Docente di Miane ricostruisce con i suoi studenti gli ingegnosi meccanismi

Sei macchine in miniatura capaci di sfruttare l'energia idraulica, così come le aveva architettate Leonardo Da Vinci nel'500. Le ha realizzate con i suoi alunni Girolamo Covolan, insegnante di educazione tecnica alla scuola media di Miane. E subito si sono affermate nel teatro di Antonio Catalano e poi, nel maggio scorso, nella mostra sulle opere di tecnologia «Under 18» a Milano.

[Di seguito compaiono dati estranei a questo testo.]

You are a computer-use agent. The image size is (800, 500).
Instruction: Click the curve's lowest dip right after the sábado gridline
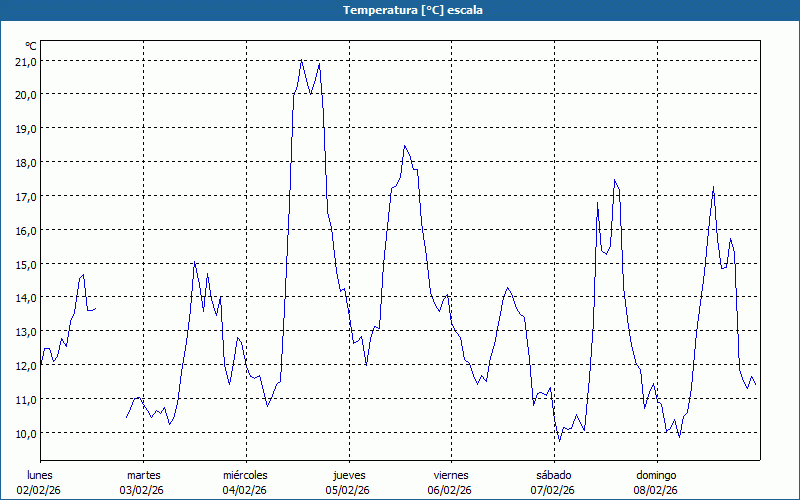(x=560, y=440)
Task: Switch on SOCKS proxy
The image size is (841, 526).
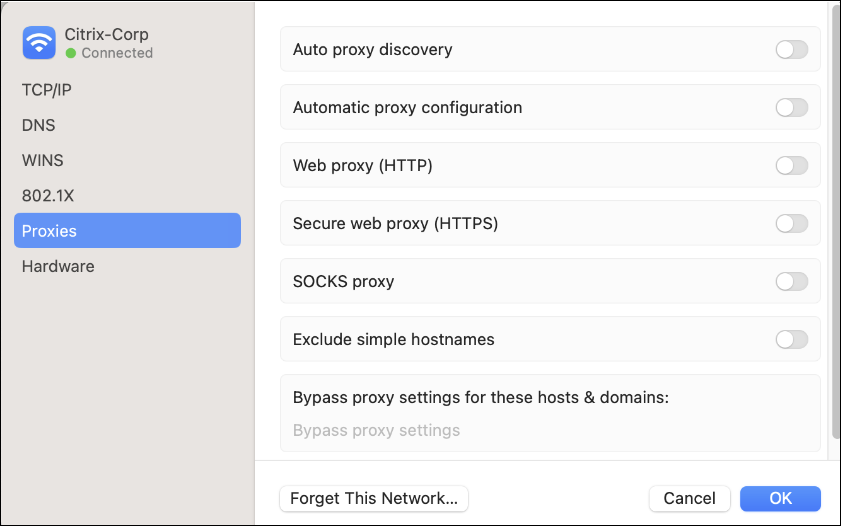Action: [791, 282]
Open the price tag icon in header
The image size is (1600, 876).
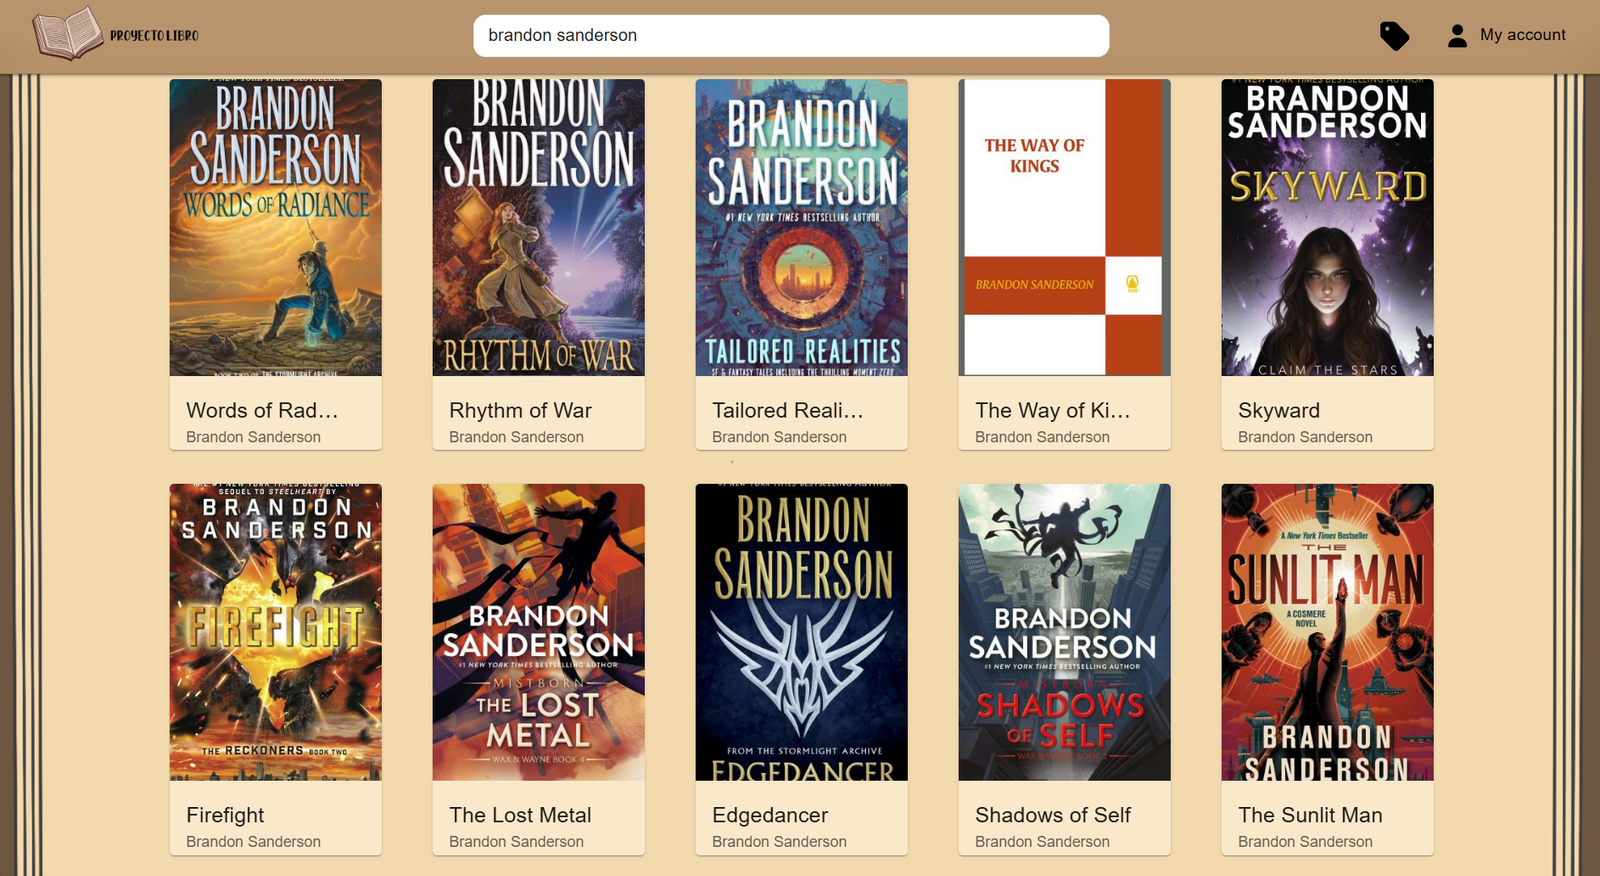point(1394,36)
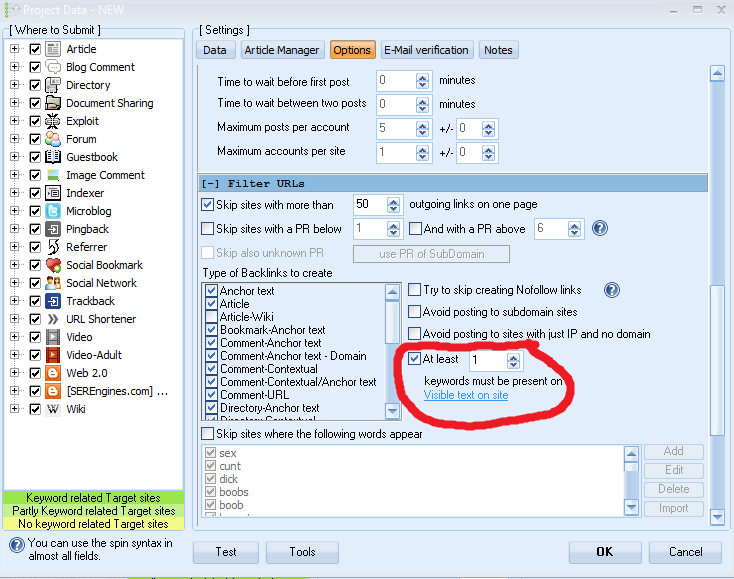Check 'Avoid posting to subdomain sites'
Viewport: 734px width, 579px height.
[x=415, y=312]
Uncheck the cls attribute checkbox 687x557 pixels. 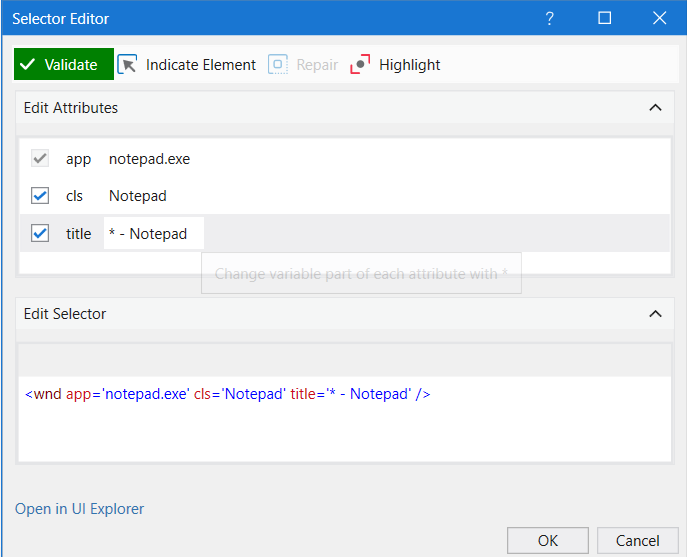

Da settembre i prestigiosi meccanismi entreranno al Museo Nazionale della Scienza e della Tecnica Leonardo Da Vinci. Un sistema applicato al movimento, di una macina idraulica in grado di separare la farina dalla crusca; un altro meccanismo «biella-manovella» che trasforma il movimento rotatorio continuo in alternato e aziona una sega idraulica con sistema di avanzamento del tronco automatico; un brevetto che realizza la trasmissione del moto da corona a pignone, applicato alla lavorazione. degli specchi. Architettate da Girolamo Covolan per coinvolgere i ragazzi in un'attività scolastica che coniugasse capacità logica e manualità pratica, le macchine leonardesche hanno rivelato un fascino inaspettato. Tanto che l'attore del Teatro degli Alfieri di Asti, Antonio Catalano - che le ha scoperte alla mostra dell'artigianato di Cison - le ha volute negli «Armadi Sensibili», lo spettacolo rivelazione della Biennale veneziana nel settembre scorso, in questi giorni (fino a sabato) in scena a villa Pisani di Stra nell'ambito del Festival delle Ville nelle Terre di Venezia. «Non pensavo che la mia idea didattica potesse diventare cosi famosa - commenta Girolamo Covolan - L'uso della manualità è molto più diffuso all'estero che in Italia. Invece penso che sia un modo molto efficace di maturazione logica e intellettuale dei ragazzi. Do a loro i pezzi necessari per comporre la macchina: strumenti semplici, un traforo, un cacciavite, un trapano e il foglio con le indicazioni da mettere in pratica». E professor Covolan, cinquantenne di Cison, coinvolge i suoi alunni nell'interessante sperimentazione da cinque anni. Le macchine di Leonardo - da lui prima lette nelle opere del grande letterato-scienziato e poi tradotte in esercizi pratici con annesse istruzioni - hanno impegnato i ragazzi per due anni.

«E' un esercizio tanto utile quanto poco praticato nella scuola italiana
 - continua Covolan - i ragazzi ne sono affascinati, la scuola fatta cosi
finisce addirittura per piacere..Che poi potessero dare emozioni e
sensazioni al pubblico teatrale che entra negli strani armadi
magici di Catalano, non lo avrei mai immaginato».